In El Condor, südlich von Buenos Aires lebt die weltweit größte Felsensittichkolonie. Jährlich brüten hier 35.000 Sittichpaare, die jedes Jahr wieder in ihre vorherige Nisthöhle zurückkehren. Die Höhlen picken sie bis zu 3m tief in den weichen Sandstein, der die 14 km lange Steilküste bildet. Die Sittichpaare bleiben lebenslang zusammen, die Aufzucht der 3-5 Jungen betreiben sie gemeinsam.
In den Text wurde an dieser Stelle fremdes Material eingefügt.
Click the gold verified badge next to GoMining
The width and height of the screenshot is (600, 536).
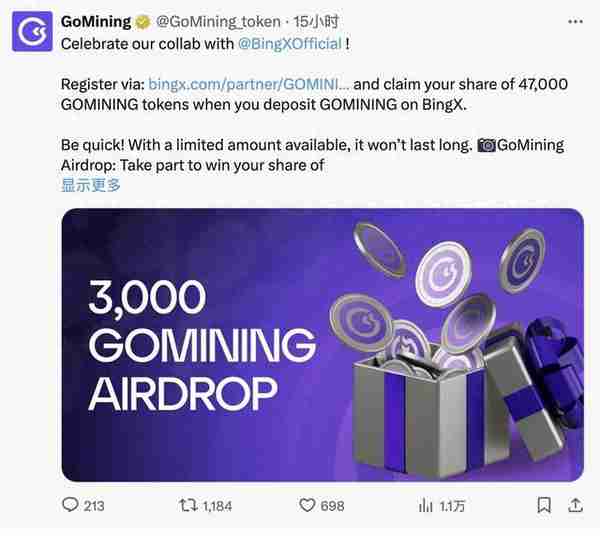(143, 23)
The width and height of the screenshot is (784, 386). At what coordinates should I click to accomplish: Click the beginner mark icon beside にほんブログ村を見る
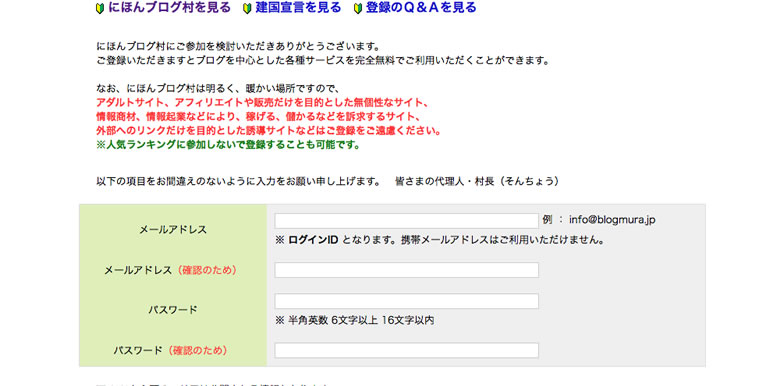pyautogui.click(x=100, y=8)

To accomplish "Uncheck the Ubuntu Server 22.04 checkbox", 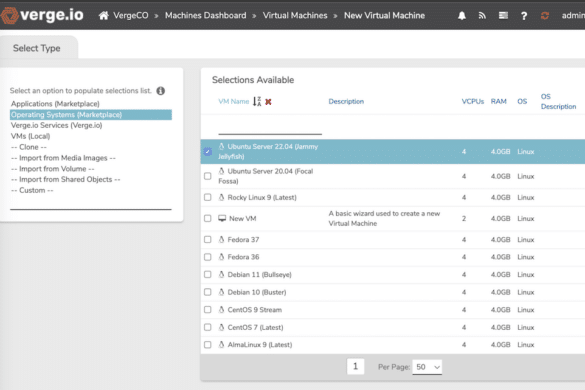I will point(208,151).
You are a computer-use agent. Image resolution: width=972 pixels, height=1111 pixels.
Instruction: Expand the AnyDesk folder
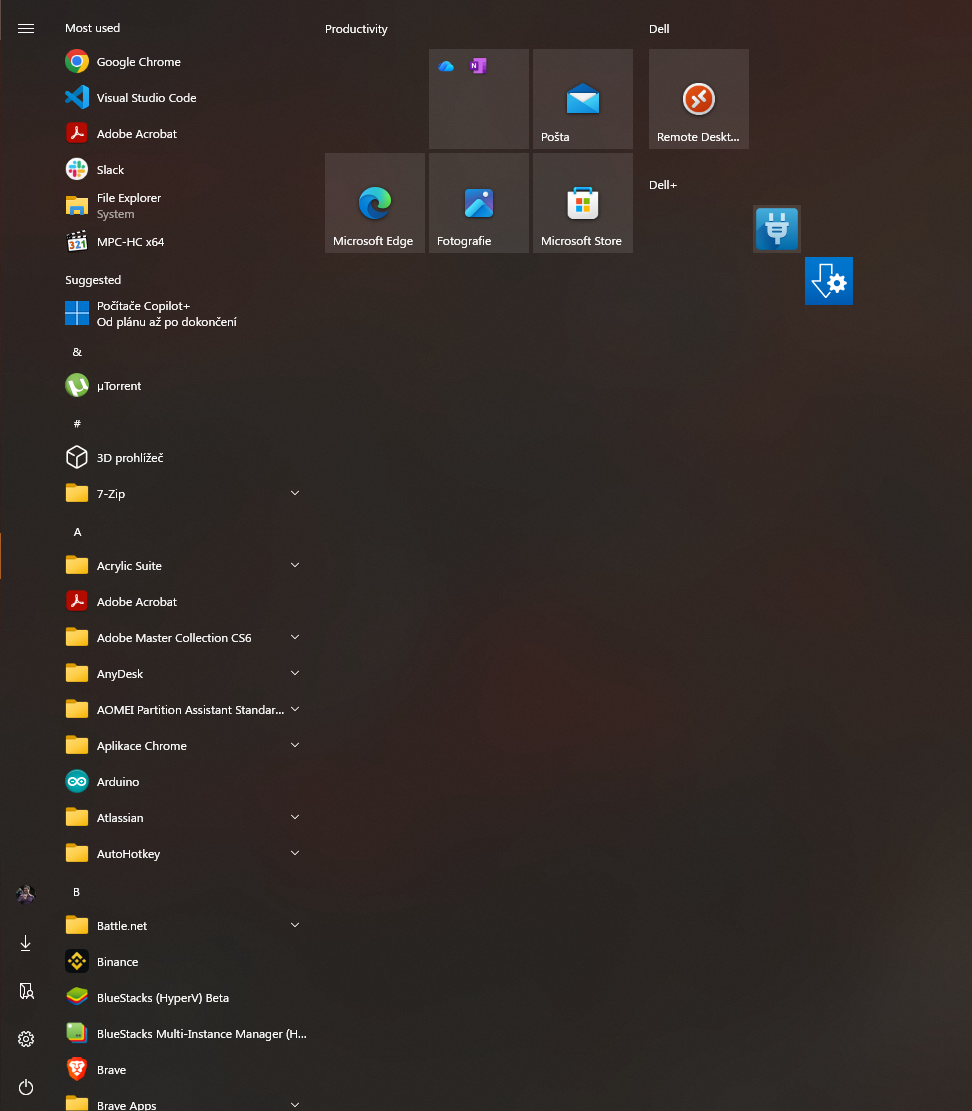point(294,673)
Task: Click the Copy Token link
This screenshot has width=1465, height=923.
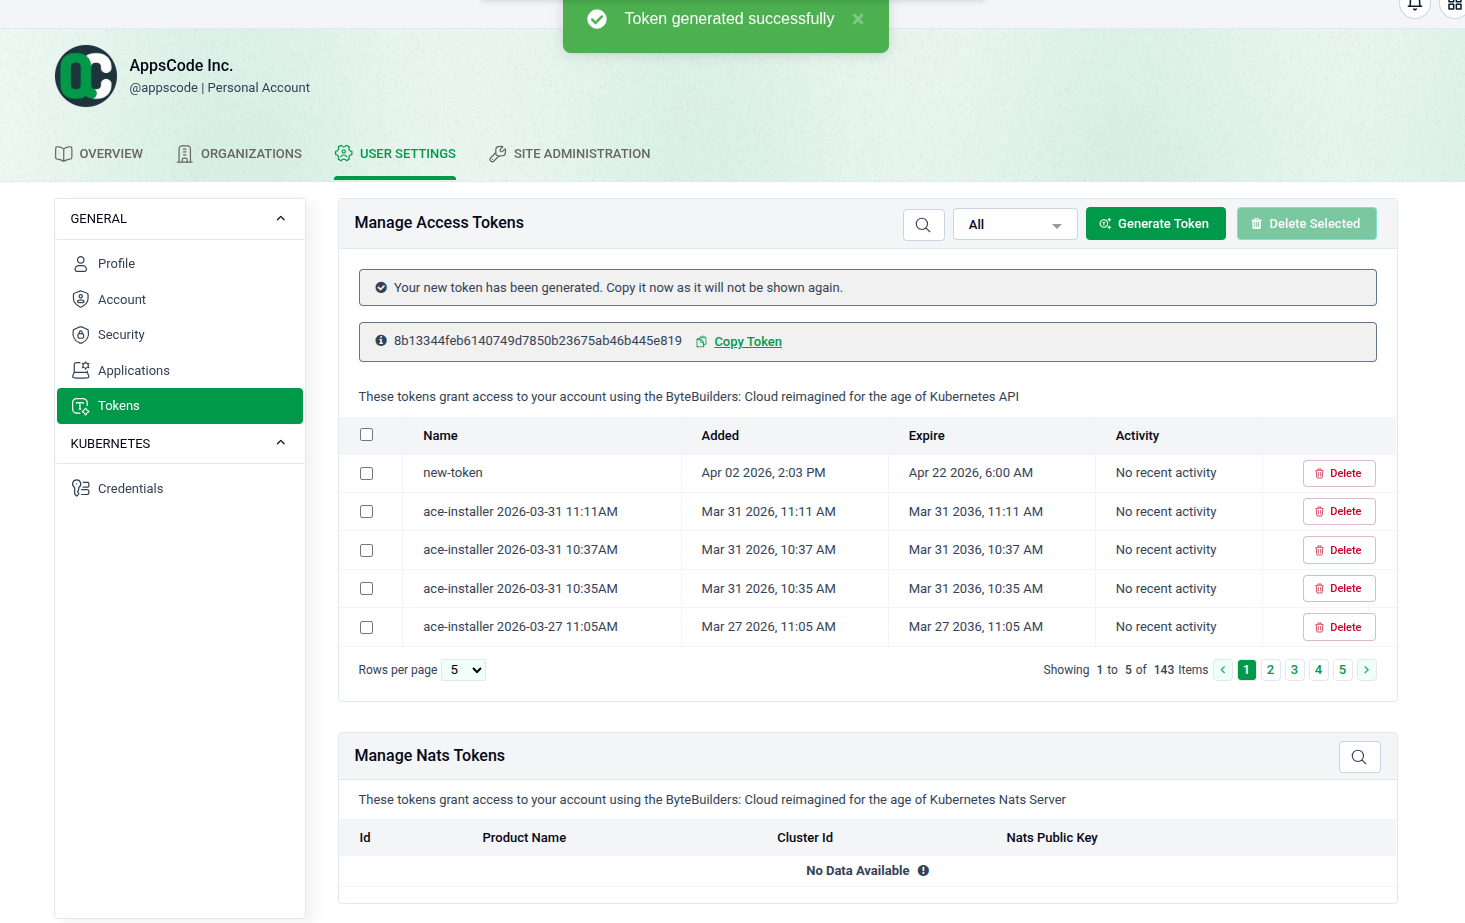Action: (747, 341)
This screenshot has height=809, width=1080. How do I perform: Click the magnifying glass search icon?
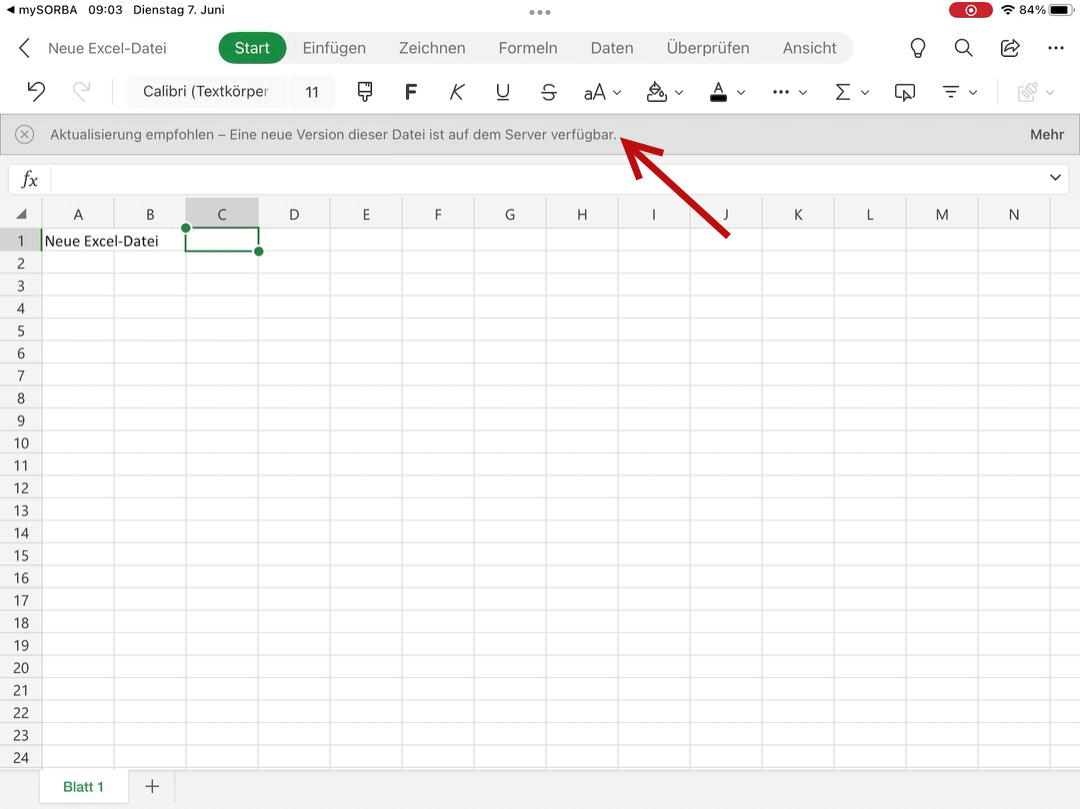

Die Wale, die vor der Küste zu sehen sind, sind hauptsächlich Südliche Glattwale, die jedes Jahr in Buchten der argentinischen Küste kommen, um sich zu paaren und ihre Jungen aufzuziehen. Sie gehören zu den Bartenwalen, die ihre Nahrung, hauptsächlich tierisches Plankton, durch die Barten, fein gefiederte Hornplatten aus dem Wasser filtern. Im November endet die Geburtsphase der Kälber, die schon bei Geburt ein Länge von etwa 5m aufweisen und die Wale ziehen weiter zu ihren Weidegründen.


Kommentare

4 Antworten zu „Früher Vogel“

  1. Avatar von Körber Silvia
    Körber Silvia

    Annhild deine Bericht sind immer wieder zauberhaft danke für deine tollen Berichte. Viele Grüße Mina.

    1. Avatar von Annhild
      Annhild

      Liebe Mina, danke für deinen zauberhaften Kommentar:)
      Ich freu mich von dir zu lesen!
      Liebe Grüße an euch alle!

  2. Avatar von Ingeborg Weber
    Ingeborg Weber

    Hallo ihr,
    herzlichen Glückwunsch zu der von Luis erkannten Gabe.
    Eine andere Gabe ist es so anschauliche und literaturverdächtige Berichte zu schreiben.
    Von den “nervigen” Tagen würde ich auch gerne erfahren, damit ich nicht denken muss, ‘ihr lebt jetzt monatelang nur im Paradies’.
    Unvorstellbar unnormal.
    Macht es weiter gut! Inge

    1. Avatar von Annhild
      Annhild

      Najaaa, es ist schon ziemlich paradiesisch hier… 😉. Aber es kommt auch noch ein Bericht übers „echte“ Leben mit Höhen und Tiefen. Liebe Grüße von uns allen!